Purdue University researchers have a simpler method for optical invisibility using a "tapered optical waveguide" design instead of metamaterials.
The research team used their specially tapered waveguide to cloak an area 100 times larger than the wavelengths of light shined by a laser into the device, an unprecedented achievement. Previous experiments with metamaterials have been limited to cloaking regions only a few times larger than the wavelengths of visible light.
Because the new method enabled the researchers to dramatically increase the cloaked area, the technology offers hope of cloaking larger objects
Findings are detailed in a research paper appearing May 29 in the journal Physical Review Letters.

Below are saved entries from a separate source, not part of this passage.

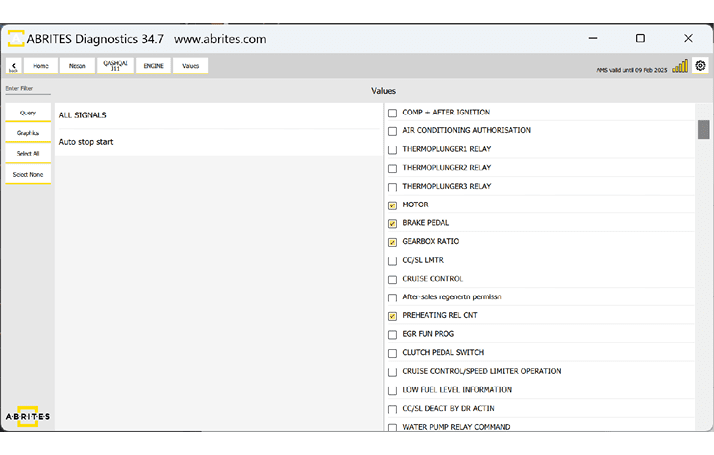Click the Enter Filter input field
The width and height of the screenshot is (714, 455).
coord(28,89)
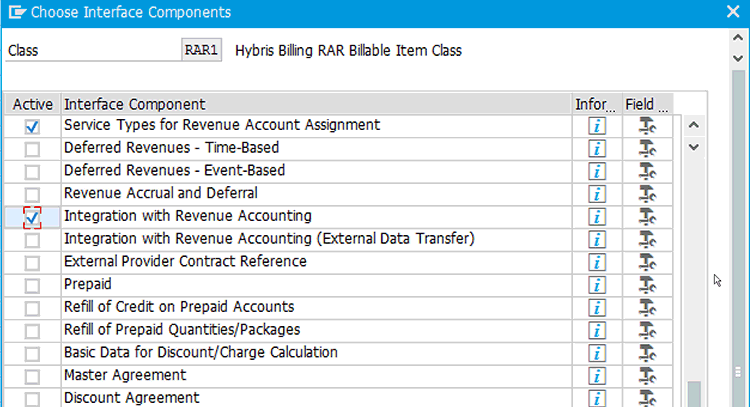Close the Choose Interface Components dialog
750x407 pixels.
(732, 13)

Theoretical work for the design was led by Purdue, with BAE Systems leading work to fabricate the device, which is formed by two gold-coated surfaces, one a curved lens and the other a flat sheet. The researchers cloaked an object about 50 microns in diameter, or roughly the width of a human hair, in the center of the waveguide.
"Instead of being reflected as normally would happen, the light flows around the object and shows up on the other side, like water flowing around a stone," Shalaev said.
The research falls within a new field called transformation optics, which may usher in a host of radical advances, including cloaking; powerful "hyperlenses" resulting in microscopes 10 times more powerful than today's and able to see objects as small as DNA; computers and consumer electronics that use light instead of electronic signals to process information; advanced sensors; and more efficient solar collectors.